ENTRIES SHOWN:
++++
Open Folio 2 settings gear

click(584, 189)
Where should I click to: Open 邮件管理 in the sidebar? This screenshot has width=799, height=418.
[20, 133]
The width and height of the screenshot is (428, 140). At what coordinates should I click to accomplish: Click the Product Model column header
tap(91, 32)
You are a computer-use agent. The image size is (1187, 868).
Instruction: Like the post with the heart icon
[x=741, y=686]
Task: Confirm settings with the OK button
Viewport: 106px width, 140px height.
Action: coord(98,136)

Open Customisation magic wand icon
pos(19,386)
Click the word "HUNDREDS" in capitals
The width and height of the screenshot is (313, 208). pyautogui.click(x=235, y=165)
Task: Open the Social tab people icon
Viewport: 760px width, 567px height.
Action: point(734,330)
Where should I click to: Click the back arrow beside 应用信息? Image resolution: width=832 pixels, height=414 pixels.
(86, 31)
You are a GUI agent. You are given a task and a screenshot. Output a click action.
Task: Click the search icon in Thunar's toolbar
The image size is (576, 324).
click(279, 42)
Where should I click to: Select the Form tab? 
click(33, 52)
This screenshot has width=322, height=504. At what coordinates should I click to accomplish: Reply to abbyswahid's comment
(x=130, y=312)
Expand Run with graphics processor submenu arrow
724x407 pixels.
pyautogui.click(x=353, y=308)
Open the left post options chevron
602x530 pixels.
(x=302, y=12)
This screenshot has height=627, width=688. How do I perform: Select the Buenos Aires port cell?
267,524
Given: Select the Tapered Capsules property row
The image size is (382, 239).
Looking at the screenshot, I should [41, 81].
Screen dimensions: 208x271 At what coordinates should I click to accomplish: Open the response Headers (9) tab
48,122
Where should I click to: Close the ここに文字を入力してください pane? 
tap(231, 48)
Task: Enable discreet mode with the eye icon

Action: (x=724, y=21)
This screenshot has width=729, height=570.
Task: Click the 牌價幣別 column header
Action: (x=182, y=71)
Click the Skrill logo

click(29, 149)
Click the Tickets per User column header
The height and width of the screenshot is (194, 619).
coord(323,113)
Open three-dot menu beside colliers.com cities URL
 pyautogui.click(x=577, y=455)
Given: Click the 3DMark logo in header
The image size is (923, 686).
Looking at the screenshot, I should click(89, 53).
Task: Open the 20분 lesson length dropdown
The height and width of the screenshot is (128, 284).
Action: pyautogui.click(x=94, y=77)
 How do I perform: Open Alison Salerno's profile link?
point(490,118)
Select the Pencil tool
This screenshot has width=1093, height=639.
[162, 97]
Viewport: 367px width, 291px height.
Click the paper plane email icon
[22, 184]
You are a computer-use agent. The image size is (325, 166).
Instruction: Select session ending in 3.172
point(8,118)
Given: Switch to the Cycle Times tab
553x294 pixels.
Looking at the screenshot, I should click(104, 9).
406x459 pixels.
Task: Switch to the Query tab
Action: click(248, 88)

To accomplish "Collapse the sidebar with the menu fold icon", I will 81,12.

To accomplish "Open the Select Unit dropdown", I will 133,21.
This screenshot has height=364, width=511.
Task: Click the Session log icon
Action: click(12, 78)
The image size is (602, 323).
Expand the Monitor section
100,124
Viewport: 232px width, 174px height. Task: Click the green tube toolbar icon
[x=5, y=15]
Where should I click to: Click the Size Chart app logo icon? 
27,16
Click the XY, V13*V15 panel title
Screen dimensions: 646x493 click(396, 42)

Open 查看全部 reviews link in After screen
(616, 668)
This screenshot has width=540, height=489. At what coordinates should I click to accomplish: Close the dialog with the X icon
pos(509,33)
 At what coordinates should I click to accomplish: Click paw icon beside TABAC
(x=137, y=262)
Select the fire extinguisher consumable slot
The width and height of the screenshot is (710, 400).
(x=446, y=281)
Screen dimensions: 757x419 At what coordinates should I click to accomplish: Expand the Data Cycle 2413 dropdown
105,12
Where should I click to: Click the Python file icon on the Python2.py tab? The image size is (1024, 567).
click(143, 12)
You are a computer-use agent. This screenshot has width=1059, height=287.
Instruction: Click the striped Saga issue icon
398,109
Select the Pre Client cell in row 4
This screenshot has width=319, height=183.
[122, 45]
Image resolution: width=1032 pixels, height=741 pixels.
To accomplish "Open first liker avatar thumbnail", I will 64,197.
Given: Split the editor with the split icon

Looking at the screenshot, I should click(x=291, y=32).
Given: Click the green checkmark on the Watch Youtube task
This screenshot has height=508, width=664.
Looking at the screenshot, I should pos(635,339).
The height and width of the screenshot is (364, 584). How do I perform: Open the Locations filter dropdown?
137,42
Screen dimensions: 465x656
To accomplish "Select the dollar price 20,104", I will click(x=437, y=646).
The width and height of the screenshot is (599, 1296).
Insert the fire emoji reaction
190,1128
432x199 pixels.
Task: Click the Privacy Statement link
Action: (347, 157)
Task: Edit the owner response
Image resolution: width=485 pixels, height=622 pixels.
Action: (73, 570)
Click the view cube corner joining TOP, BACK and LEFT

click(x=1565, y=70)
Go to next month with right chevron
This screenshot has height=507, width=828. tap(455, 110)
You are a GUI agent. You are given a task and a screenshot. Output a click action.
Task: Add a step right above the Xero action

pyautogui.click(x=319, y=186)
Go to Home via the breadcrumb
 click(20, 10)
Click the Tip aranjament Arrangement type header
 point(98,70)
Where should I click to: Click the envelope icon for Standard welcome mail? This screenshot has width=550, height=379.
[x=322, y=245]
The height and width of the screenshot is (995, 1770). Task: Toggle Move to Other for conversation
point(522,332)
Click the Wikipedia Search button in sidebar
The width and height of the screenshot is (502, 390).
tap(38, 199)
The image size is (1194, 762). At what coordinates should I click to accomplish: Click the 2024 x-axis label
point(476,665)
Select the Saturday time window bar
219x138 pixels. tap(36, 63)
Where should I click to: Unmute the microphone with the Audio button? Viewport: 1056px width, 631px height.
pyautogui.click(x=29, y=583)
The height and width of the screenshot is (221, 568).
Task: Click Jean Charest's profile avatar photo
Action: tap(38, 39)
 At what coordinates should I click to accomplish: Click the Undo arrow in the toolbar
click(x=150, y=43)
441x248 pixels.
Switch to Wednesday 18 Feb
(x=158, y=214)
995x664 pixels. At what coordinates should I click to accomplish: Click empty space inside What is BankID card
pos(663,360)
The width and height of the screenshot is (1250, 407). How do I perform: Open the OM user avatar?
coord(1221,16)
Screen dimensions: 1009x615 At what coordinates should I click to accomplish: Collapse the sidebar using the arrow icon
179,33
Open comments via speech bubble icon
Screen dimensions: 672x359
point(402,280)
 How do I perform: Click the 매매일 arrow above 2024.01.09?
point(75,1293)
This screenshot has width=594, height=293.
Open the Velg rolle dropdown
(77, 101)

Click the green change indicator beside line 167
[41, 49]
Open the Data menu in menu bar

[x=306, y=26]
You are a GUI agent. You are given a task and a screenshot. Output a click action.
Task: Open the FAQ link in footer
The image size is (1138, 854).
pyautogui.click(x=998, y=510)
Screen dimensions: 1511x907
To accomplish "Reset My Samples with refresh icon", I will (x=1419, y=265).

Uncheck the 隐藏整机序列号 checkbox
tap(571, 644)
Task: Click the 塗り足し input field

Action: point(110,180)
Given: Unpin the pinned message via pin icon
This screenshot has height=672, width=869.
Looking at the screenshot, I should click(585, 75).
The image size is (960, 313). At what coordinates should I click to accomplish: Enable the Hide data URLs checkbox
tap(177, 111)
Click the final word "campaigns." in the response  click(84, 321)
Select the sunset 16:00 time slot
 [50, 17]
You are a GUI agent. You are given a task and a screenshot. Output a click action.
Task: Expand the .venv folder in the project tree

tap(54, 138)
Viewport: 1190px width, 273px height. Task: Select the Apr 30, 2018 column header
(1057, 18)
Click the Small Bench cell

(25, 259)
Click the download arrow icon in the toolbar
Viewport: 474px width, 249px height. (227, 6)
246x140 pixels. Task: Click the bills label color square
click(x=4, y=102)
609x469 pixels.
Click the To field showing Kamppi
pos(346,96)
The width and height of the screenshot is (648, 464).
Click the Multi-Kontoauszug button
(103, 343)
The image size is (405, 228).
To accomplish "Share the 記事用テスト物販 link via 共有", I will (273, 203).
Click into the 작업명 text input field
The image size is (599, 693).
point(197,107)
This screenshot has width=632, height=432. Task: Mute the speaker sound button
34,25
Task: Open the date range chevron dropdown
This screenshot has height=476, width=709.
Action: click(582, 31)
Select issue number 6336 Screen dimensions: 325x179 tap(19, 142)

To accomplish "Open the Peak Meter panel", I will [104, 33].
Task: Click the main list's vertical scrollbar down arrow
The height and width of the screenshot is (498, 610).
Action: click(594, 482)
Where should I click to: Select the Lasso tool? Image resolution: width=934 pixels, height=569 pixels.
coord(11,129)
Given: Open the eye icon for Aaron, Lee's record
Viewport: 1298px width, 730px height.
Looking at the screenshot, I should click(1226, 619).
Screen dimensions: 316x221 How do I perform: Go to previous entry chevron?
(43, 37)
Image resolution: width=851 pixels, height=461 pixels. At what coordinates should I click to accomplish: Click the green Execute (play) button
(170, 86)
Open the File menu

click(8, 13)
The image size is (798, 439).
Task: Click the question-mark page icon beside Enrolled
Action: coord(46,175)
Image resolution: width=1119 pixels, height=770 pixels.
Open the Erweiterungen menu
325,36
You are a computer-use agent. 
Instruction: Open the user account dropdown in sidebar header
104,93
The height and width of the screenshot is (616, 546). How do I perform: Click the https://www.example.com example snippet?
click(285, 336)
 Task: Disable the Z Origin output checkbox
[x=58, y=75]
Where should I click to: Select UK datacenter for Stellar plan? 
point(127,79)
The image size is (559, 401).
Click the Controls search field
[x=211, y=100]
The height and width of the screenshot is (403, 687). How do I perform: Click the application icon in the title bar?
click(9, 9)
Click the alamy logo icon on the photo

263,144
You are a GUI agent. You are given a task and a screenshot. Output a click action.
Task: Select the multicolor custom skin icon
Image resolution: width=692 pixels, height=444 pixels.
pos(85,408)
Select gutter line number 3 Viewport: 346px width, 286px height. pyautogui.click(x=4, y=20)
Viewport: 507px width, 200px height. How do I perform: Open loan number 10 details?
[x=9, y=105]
++++
YOUR TASK: Lines from the one holding "Task: Disable the Z Origin output checkbox" to the end of the listing above are the only ones to transcribe. Keep each exactly as written.

TASK OUTPUT:
 Task: Disable the Z Origin output checkbox
[x=58, y=75]
Where should I click to: Select UK datacenter for Stellar plan? 
point(127,79)
The image size is (559, 401).
Click the Controls search field
[x=211, y=100]
The height and width of the screenshot is (403, 687). How do I perform: Click the application icon in the title bar?
click(9, 9)
Click the alamy logo icon on the photo

263,144
You are a GUI agent. You are given a task and a screenshot. Output a click action.
Task: Select the multicolor custom skin icon
Image resolution: width=692 pixels, height=444 pixels.
pos(85,408)
Select gutter line number 3 Viewport: 346px width, 286px height. pyautogui.click(x=4, y=20)
Viewport: 507px width, 200px height. How do I perform: Open loan number 10 details?
[x=9, y=105]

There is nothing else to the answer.